Opinión | Aquí una opinión

Aves con y sin alas

Litoral de La Laguna cubierto por las nubes.

Litoral de La Laguna cubierto por las nubes. / @ALICIA_ARMAS

Me dispongo a cruzar la carretera de Las Mercedes para llegar a los contenedores que el ayuntamiento de La Laguna ha dispuesto en la Cruz de los Álamos. Con precaución porque hay curva aunque el tráfico a esta hora dominguera de la siesta es inexistente. Cuando me encuentro ya en la mitad de la calzada aparece una moto gigantesca. El motero, hombre inmenso en moto inmensa, casco apabullante, gafas que me servirían de cinturón y mostachos de malote pega una frenada y, me cede, amablemente, el paso hacia el otro lado. Cruzo y aprovecho para agradecerle el gesto con una casi reverencia.

Le veo perderse carretera arriba, un poco inclinado hacia atrás, tal como van conduciendo de profesionales los moteros de verdad. ¡Ah, amigo, tú no sabes cómo me has alegrado la soleada jornada!

Y es que iba yo ligeramente despistada escuchando el celestial coro que forman los cientos de pájaros que anidan en la cercana casa que visito en esa zona. El drago que albergaba nidos escondidos casi todo el año resultó abatido de puro cansancio. Con él desaparecieron los polluelos que en aquellos días se formaban como nueva tropa de vigías cantores de los alrededores. Pero sus tenaces moradores no tardaron en encontrar nueva vivienda en las cercanías: un grueso muro forrado en ambos lados de tupida enredadera de un jardín donde un amante de las aves les proporciona alimento y donde un ornamento líquido les sirve de piscina para refrescar sus cuerpos alados y fuente donde apagar su sed.

Mientras la jornada se desliza, perezosamente, ellos vuelan, arriba y abajo, escarban en la tierra y en los parterres con césped, entran y salen de esta especie de comunidad a la que, parece, ya consideran su nuevo hogar.
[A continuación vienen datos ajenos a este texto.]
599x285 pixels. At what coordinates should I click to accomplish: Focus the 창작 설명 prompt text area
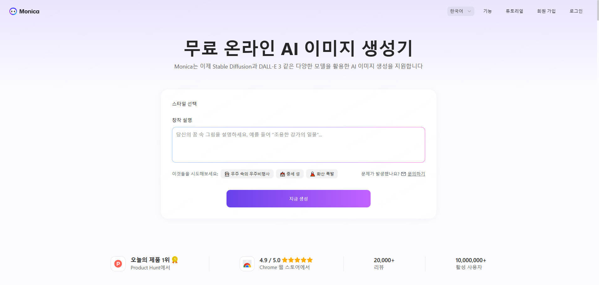pyautogui.click(x=299, y=145)
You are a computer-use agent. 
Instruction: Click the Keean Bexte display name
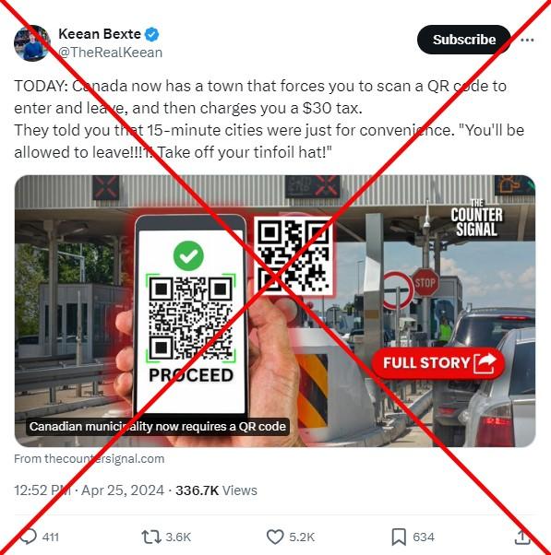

Sólo a la caída del sol, se desvanecen en la oscuridad y es un misterio su actividad nocturna, como un pacto al que hayan llegado con los habitantes humanos de la morada: la noche, no es nada fuera de lo común, es, sólo, descanso… Y, la jornada siguiente, de nuevo a luchar, nada raro si tenemos en cuenta que la vida es lo que uno hace cada día. Tanto ellos, como nosotros.

Ignoro los nombres de estos bienvenidos visitantes, si son gorriones o mosquiteros o herrerillos. Sólo diferencio a los mirlos por su aviesa mirada y a las lavanderas por lo coqueto de sus empinadas plumas junto al culete. Dicen que por aquí pasan, también, vencejos y ya me gustaría reconocerlos porque el libro de este título (Fernando Aramburu) es tan perfecto como, dicen, el vuelo de esa ave negra. El autor cuenta que algunos se han mimetizado en personas del entorno seguramente porque, cada vez más, es imposible diferenciar ciertas actitudes humanas de las animales.

Me costó entenderlo pero sólo hasta la pasada semana en que me lo aclaró el presidente del gobierno, el que pactó acuerdos con encausados por delitos contra el Estado (la organización de personas que forman un país, su estructura social, política y económica y las instituciones que regulan la vida como sociedad) con el único fin de que él, como líder supremo (¡madre mía, parece que esté hablando de Kim Jong-un!) continúe aferrado al cargo al que tanto gustillo le ha pillado, mancillando así los deberes y principios de su Partido, que, encima, es del que soy votante. Y es que, al tratar de explicar en el Parlamento correspondiente el porqué de tamaño abuso de poder, quiso carcajearse de su triste opositor y asombrosamente, lo que pretendía ser una burla, se propagó con la ampulosidad de los ecos de un graznido. Y, justo ahí, comprendí la parábola del libro de los vencejos. Y del periodista que llama «gallinero» al Hemiciclo. Y de muchas cosas más, del mundo de los metazoos. ¡Qué tristeza, querer ser ave y carecer de alas!